Records of locating words and elements:
━━━━━━━━━━━━━━━━━━━━━━━━━━━━━━

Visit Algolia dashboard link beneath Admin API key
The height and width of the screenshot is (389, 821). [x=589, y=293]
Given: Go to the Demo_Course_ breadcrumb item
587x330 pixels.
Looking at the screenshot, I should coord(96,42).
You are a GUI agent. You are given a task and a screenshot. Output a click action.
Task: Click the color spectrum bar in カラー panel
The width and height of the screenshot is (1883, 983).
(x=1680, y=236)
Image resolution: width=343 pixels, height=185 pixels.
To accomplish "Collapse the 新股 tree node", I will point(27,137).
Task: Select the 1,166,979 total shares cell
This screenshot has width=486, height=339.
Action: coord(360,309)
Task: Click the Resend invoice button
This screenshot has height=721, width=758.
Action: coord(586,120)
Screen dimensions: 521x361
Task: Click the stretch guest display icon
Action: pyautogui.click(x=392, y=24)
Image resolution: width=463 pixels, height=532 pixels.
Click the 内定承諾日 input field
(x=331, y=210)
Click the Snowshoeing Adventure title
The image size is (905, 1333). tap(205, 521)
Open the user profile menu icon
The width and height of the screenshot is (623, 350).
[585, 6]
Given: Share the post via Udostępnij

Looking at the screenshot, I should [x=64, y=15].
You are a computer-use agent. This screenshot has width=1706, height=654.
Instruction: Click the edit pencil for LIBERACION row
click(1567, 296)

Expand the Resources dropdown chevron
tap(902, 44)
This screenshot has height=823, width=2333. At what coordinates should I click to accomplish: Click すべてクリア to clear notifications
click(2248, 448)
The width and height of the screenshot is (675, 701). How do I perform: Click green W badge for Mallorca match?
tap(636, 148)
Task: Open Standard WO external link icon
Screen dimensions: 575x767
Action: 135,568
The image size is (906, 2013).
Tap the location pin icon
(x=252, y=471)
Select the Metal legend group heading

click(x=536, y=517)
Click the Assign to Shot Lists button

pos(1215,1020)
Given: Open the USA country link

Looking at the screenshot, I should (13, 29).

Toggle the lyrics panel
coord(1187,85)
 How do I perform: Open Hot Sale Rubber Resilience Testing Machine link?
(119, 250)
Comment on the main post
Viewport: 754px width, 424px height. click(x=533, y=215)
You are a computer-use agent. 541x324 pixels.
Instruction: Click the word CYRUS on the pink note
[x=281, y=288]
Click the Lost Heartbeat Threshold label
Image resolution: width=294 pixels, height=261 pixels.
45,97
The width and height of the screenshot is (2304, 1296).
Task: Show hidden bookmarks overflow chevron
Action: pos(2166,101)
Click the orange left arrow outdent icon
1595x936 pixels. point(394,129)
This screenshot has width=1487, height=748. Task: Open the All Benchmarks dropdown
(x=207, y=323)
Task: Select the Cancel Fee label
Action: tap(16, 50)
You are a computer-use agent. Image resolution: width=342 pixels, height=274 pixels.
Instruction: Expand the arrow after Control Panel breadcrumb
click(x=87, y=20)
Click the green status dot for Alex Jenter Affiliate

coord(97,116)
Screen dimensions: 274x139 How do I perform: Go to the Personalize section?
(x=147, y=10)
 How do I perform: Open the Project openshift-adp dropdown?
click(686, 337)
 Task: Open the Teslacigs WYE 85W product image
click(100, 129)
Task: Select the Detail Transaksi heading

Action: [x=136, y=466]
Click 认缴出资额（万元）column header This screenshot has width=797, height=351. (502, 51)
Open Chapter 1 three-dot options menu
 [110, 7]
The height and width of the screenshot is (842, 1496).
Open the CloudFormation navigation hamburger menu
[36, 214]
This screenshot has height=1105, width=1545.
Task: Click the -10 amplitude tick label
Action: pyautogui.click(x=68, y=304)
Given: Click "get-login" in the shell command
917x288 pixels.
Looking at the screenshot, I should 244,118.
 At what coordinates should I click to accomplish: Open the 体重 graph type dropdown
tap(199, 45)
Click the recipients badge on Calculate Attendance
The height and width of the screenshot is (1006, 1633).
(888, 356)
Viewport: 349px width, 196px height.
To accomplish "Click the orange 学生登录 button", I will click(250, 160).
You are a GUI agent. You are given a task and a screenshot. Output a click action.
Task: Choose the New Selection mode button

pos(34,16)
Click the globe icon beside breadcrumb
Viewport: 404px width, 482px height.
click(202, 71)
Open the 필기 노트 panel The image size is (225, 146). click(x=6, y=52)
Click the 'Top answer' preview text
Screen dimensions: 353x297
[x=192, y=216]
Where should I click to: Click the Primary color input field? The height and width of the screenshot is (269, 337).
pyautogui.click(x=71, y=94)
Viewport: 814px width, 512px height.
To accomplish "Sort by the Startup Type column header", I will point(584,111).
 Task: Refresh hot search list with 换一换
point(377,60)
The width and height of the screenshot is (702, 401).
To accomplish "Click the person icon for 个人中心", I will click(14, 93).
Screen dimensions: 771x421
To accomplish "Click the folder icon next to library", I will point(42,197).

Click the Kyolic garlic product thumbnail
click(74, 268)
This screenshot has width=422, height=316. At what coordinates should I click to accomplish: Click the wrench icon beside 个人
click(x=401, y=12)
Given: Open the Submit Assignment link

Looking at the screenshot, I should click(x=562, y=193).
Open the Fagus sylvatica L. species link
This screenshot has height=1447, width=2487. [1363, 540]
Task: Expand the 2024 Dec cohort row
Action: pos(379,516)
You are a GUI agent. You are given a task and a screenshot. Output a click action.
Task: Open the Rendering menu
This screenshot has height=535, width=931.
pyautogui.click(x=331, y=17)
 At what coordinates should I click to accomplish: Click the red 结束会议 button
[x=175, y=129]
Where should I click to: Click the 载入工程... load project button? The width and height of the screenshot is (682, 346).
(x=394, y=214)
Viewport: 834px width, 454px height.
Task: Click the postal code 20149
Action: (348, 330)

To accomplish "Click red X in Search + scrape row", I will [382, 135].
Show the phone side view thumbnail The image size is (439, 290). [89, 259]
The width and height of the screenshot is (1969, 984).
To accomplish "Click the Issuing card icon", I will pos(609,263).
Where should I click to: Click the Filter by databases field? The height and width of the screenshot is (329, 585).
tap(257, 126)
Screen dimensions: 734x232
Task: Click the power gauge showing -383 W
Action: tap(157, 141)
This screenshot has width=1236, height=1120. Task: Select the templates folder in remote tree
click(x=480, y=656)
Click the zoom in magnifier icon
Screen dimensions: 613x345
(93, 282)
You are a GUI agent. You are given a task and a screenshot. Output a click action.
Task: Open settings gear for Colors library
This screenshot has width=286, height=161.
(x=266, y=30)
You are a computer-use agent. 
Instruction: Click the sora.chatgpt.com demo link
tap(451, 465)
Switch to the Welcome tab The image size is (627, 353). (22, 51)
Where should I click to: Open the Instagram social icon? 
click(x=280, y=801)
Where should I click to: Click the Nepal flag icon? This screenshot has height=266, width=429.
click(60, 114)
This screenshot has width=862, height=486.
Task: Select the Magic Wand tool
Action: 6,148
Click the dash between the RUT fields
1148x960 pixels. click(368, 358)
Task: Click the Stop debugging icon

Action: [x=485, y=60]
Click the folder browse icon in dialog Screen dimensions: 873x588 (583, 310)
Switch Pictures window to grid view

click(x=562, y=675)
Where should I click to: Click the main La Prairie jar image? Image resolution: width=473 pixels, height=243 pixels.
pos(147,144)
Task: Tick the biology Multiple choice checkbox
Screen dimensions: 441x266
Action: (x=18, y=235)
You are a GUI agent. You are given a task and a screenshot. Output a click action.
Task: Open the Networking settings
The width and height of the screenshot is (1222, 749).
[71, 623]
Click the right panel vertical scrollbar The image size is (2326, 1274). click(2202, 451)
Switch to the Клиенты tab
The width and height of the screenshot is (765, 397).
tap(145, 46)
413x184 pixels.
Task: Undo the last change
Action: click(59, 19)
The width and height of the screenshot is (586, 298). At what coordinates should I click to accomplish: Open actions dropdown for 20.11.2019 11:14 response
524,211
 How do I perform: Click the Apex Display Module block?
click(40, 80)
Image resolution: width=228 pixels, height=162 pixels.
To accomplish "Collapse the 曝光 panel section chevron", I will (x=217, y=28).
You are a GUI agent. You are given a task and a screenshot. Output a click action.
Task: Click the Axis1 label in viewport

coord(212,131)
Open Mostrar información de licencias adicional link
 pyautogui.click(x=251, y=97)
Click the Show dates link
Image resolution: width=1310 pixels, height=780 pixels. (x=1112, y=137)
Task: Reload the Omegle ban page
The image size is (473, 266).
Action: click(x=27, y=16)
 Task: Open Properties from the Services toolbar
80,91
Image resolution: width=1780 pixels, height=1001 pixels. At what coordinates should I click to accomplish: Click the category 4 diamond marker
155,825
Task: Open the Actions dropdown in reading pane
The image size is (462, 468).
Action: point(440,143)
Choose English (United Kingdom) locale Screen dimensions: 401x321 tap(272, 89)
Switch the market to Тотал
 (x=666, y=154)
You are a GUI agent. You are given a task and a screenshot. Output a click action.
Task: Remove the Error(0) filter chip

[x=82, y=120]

━━━━━━━━━━━━━━━━━━━━━━━━━━━━━━

WORK TO BE COMPLETED: Write out, word for word, the entries from the very first line through the line containing "Action: pyautogui.click(x=392, y=24)", including that final line.

CORRECT OUTPUT:
Visit Algolia dashboard link beneath Admin API key
The height and width of the screenshot is (389, 821). [x=589, y=293]
Given: Go to the Demo_Course_ breadcrumb item
587x330 pixels.
Looking at the screenshot, I should coord(96,42).
You are a GUI agent. You are given a task and a screenshot. Output a click action.
Task: Click the color spectrum bar in カラー panel
The width and height of the screenshot is (1883, 983).
(x=1680, y=236)
Image resolution: width=343 pixels, height=185 pixels.
To accomplish "Collapse the 新股 tree node", I will point(27,137).
Task: Select the 1,166,979 total shares cell
This screenshot has width=486, height=339.
Action: coord(360,309)
Task: Click the Resend invoice button
This screenshot has height=721, width=758.
Action: coord(586,120)
Screen dimensions: 521x361
Task: Click the stretch guest display icon
Action: pyautogui.click(x=392, y=24)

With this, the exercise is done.